Do domu wróciliśmy po kilkunastu minutach. Yuki poszedł do kuchni przygotować psu posiłek, a ja poszedłem z Mikim i Misaki na górę; w końcu musiałem przypilnować, by mój mąż na pewno pójdzie spać, no i także chciałem uśpić malutką, co mi nie ułatwiała. Dziewczynka ewidentnie chciała sobie poraczkować po podłodze, dlatego kiedy upewniłem się, że na podłodze w naszej sypialni jest czysto i nie ma żadnych niebezpiecznych rzeczy, zamknąłem drzwi i pozwoliłem jej na to. Zrobi kilka kółeczek, zmęczy się i pójdzie spać.
- Ostatnio jest bardzo ruchliwa – zauważył Miki, delikatnie przytulając się do moich pleców tylko za pomocą tej zdrowej ręki.

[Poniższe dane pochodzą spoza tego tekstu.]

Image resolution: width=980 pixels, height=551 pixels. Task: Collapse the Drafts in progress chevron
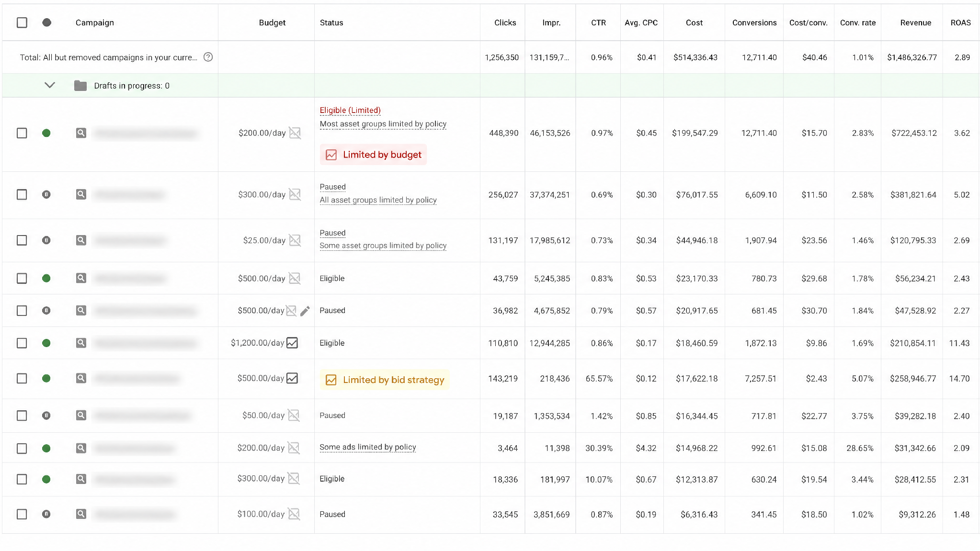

- W końcu rośnie. I wcale bym się nie zdziwił, gdyby w przeciągu kilku dni zaczęła normalnie chodzić – odpowiedziałem, na co Mikleo cicho się zaśmiał.
- Kilka dni to trochę za szybko, ale poza tym masz rację. Wypadałoby jej zorganizować jakieś bezpieczne miejsce, w którym mogłaby sobie spokojnie raczkować bez ciągłego pilnowania – powiedział nagle, czym lekko mnie zaskoczył. To był... mądry pomysł. I to bardzo mądry. Jeny, jakiego ja mam mądrego męża. Szkoda tylko, że jednocześnie jest taki uparty.
- Myślę, że salon byłby dobrym miejscem. Pilnować, by było tam czysto, podrzucić jej kilka zabawek, zrobić jakąś blokadę w drzwiach... postaram się to jakoś zorganizować. A ty idź już spać, widzę, że jesteś zmęczony, chyba, że chcesz, aby ci poczytać do snu – dodałem odrobinkę rozbawiony, odwracając się do niego, by go ucałować w policzek. Trochę żartowałem z tym czytaniem, ale i też byłem trochę poważny, może kiedy zacznę czytać, mała się tym zainteresuje i trochę wyciszy... cóż, warto spróbować. Może nawet i Miki jakoś mógłby z tego skorzystać.